Implementing a workplace wellness program can seem like a huge undertaking. Employers and HR managers may wonder: Is subsidized healthcare enough? Am I responsible for getting my employees to eat healthy? Companies with fewer than 500 employees may find these questions especially perplexing.
Yet, it’s possible to create a stellar wellness program—one that approaches health holistically and takes into account how healthy employees benefit a company overall. Shining examples can be found across industries, from consumer products to tech. Spotlighted here are practices that companies can employ to amp up their wellness offerings, and small-to-medium size companies who lead by example when it comes to workplace wellness.
Nutritious onsite meals have become part of the new normal in office health, but some companies go well beyond healthy breakfast, lunch, and dinner offerings. Onsite chefs sourcing local, in-season produce for daily three square meals can raise a company’s food game, making employees likely to eat these nutritious meals since they are provided in-house.
To help employees with their physical health, a daily yoga and a nap room can also make a world of a difference. Both have been shown to reduce stress. Yoga’s manifold benefits are widely known: practicing during the working day can help employees lower anxiety, improve cardiovascular health, and even help boost and maintain weight loss. It can also counteract the negative impact of all-day sitting. Adequate sleep is elusive to many, and a lack of it is detrimental to work. A nap room provides people with the opportunity to reset and de-stress.
With holistic health in mind, it is also important to pay close attention to the mental well-being of employees. Companies that can look at the health needs and goals of individuals and shape wellness offerings accordingly help to set employees up for success. Of course, this benefits employers, whose ultimate goal is to have more productive employees who are better equipped to handle the challenges of the workplace, and to position a company for success.

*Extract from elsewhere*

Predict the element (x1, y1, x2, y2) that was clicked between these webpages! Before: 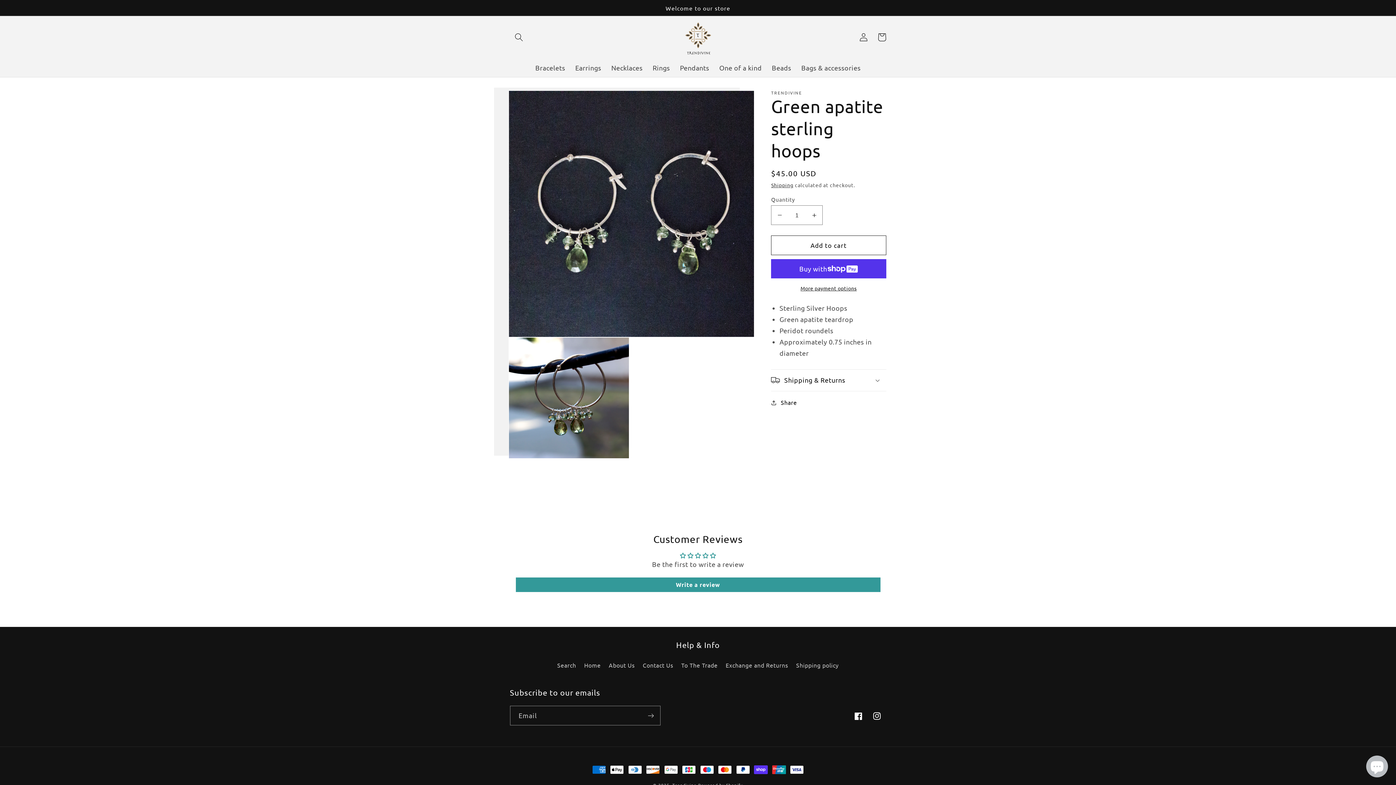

It is one thing to give employees healthy options, it is quite another to get them to act. Proximity to nature certainly helps. This Boulder ad agency encourages employees to climb a Colorado 14er (a mountain peak at least 14,000 feet high) and snap a picture, to earn $1,000 for the charity of their choice. The mountains tend to make a good gym: Park City’s Skullcandy, a performance audio brand, gives its employees discounted season ski passes, and “powder days,” no-questions-asked late days after a fresh snow. For those less inclined to hit the slopes, Skullcandy also reimburses employees for gym memberships and offers weekly lunchtime workout classes. It also has some of the best trail running and mountain biking outside its new HQ for employees to get some fresh air at lunch.

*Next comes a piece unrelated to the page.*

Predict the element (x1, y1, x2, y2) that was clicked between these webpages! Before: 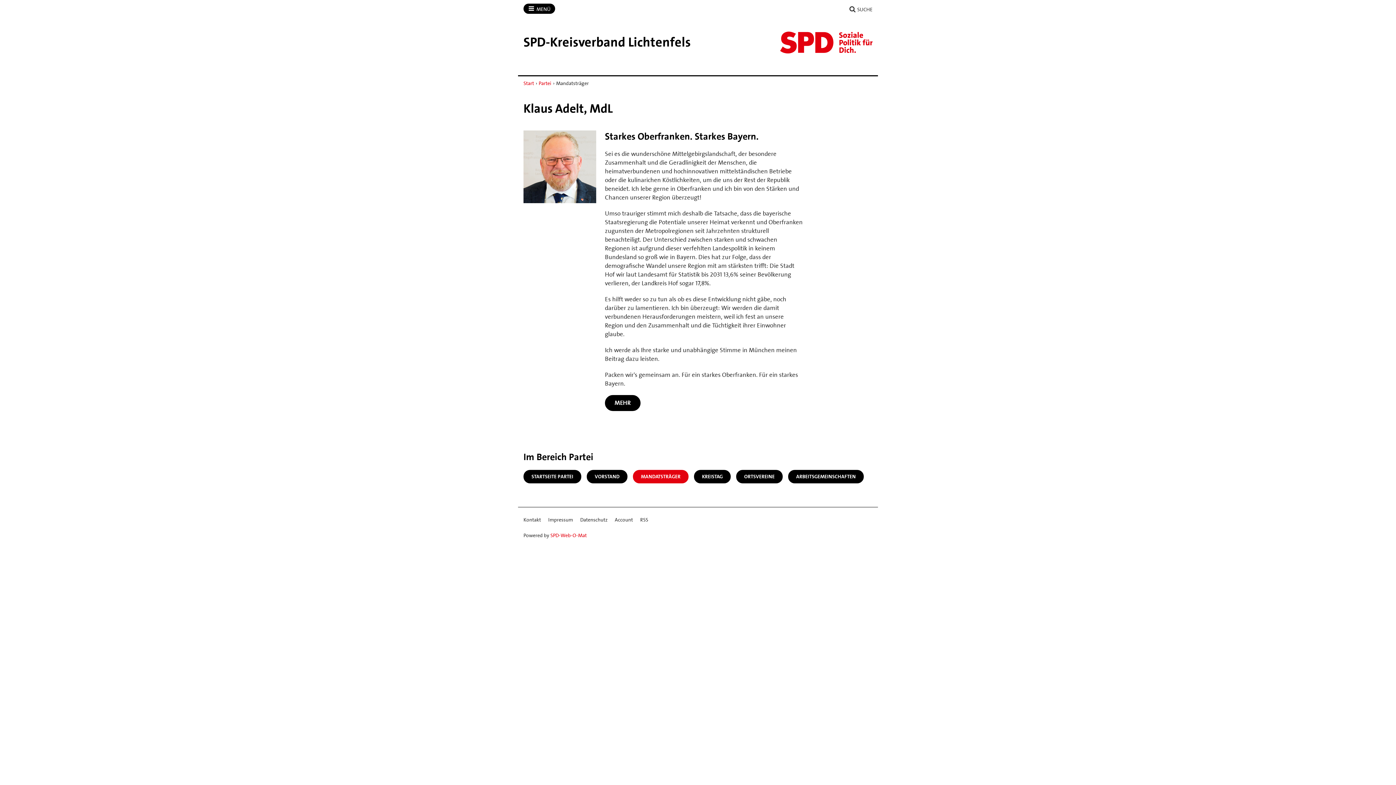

Giving employees time and space away from work is also part of the wellness approach. Communications software company Bandwidth encourages 90-minute lunch breaks, so that employees have time to exercise, rest, or even prepare a healthy, thoughtful meal. There’s no guarantee that employees will make the right choices during this time—but the rest and time away from the office will at least give minds and eyes a break, and will probably improve overall productivity.

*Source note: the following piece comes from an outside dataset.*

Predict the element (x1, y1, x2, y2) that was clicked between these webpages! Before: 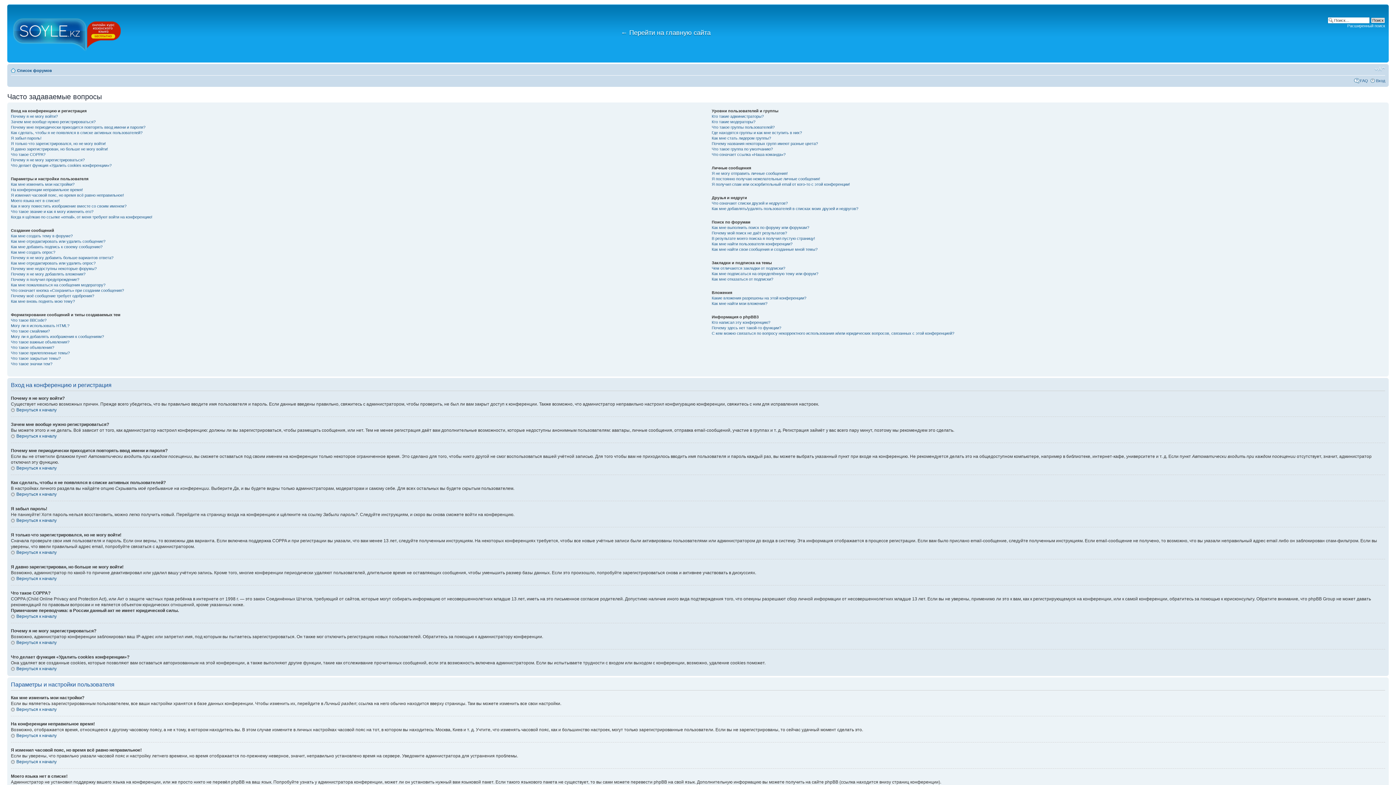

Good health may be invaluable, but healthy employees could mean increased productivity and better company output. By neglecting to invest in the wellness of their people, employers fail to get the most out of their talent because they likely aren’t as productive—or even present. Even at smaller companies, where funds and resources for health programs may be scarce, options for workplace wellness can be found organically by prioritizing the wellness of employees for the greater good of the company. Employers that capture and capitalize on those options are bound to reap the reward: the wealth of health.